### DATA RECORDS ###
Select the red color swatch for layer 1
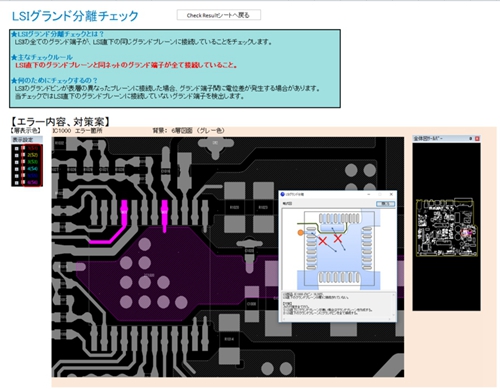 [23, 149]
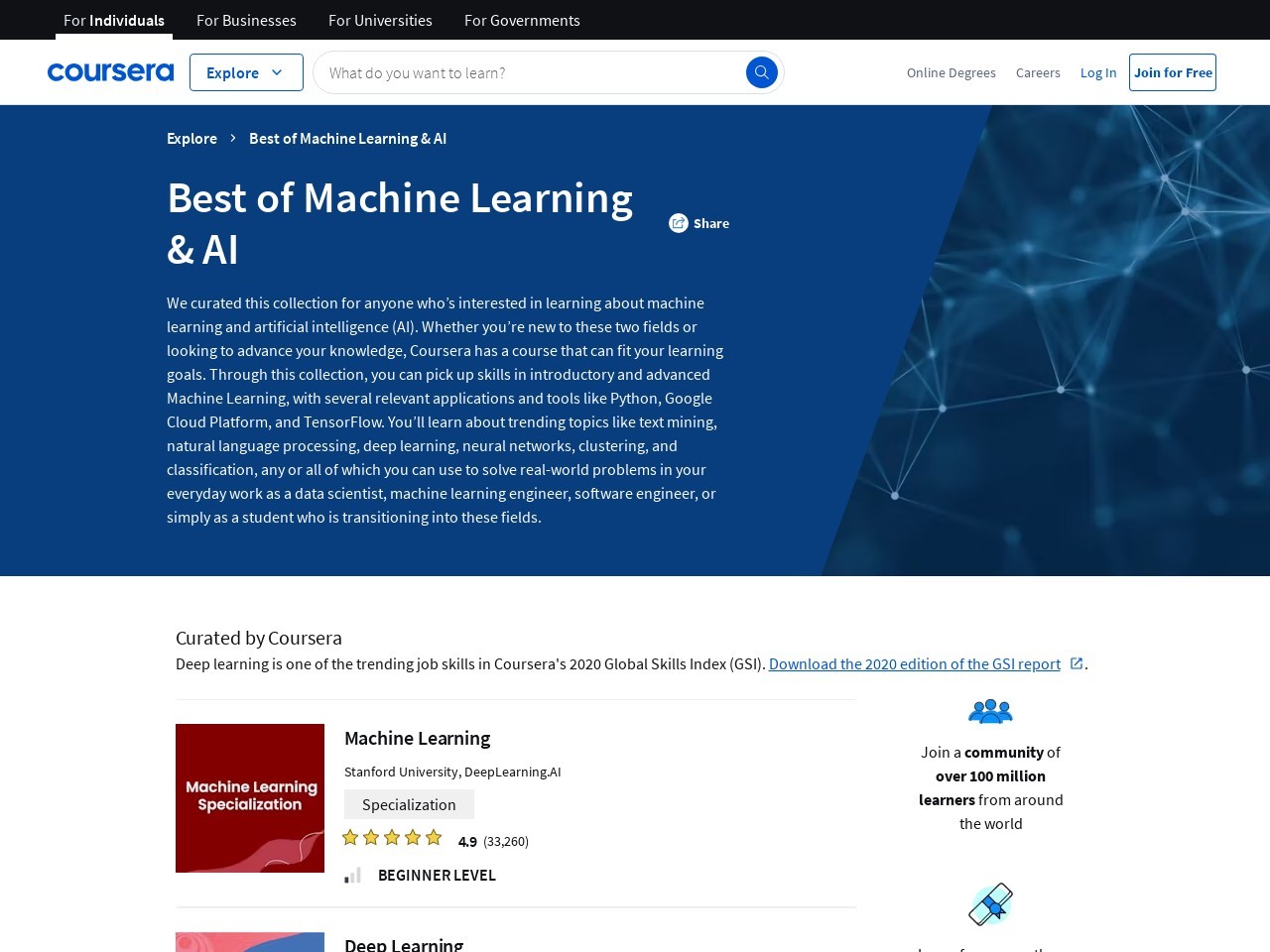
Task: Click the Join for Free button
Action: pyautogui.click(x=1172, y=72)
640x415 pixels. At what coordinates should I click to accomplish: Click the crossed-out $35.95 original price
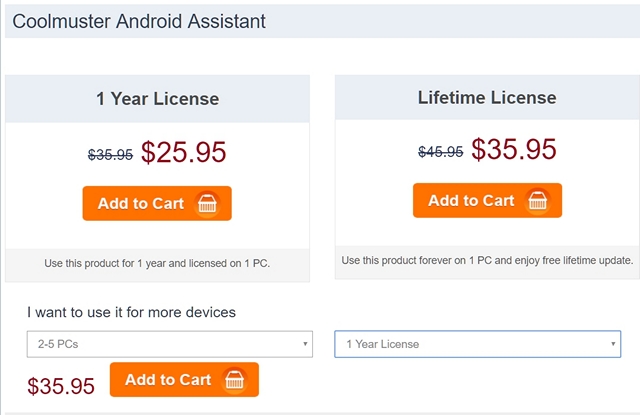110,155
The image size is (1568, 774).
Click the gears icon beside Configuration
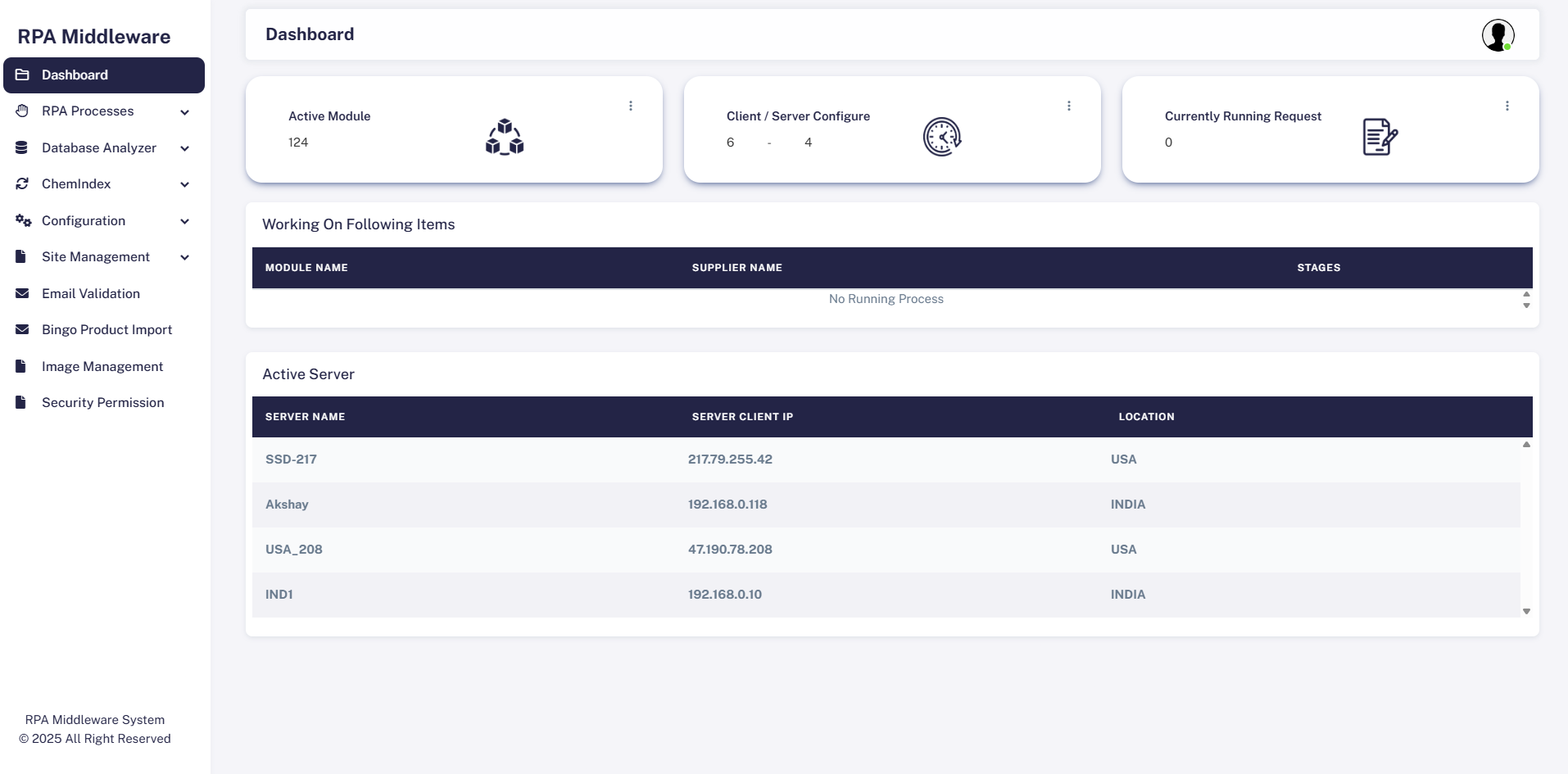[23, 221]
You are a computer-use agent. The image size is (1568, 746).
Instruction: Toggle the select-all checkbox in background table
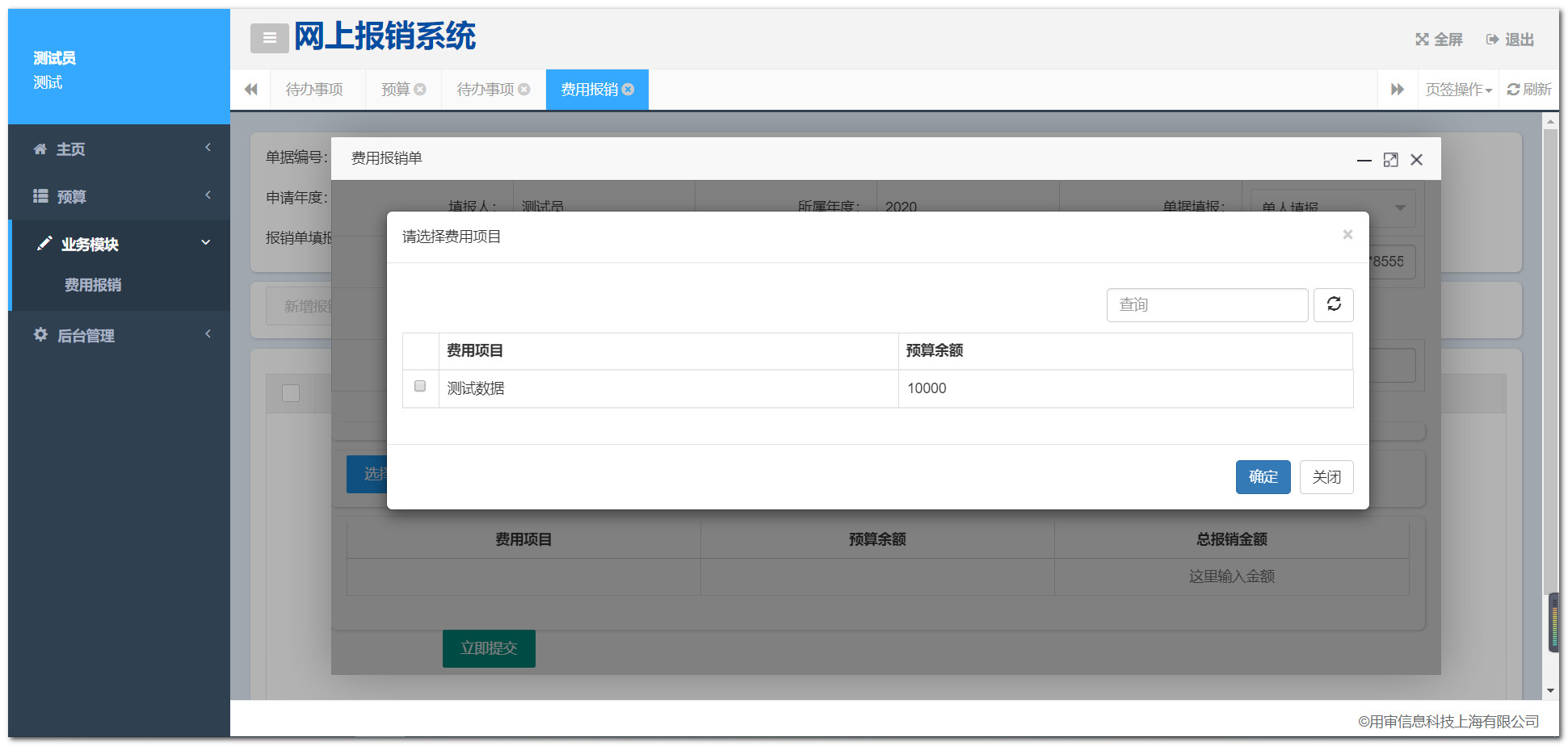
###
Work out how many lines in the listing contain "size", then write down that number and nothing else.

2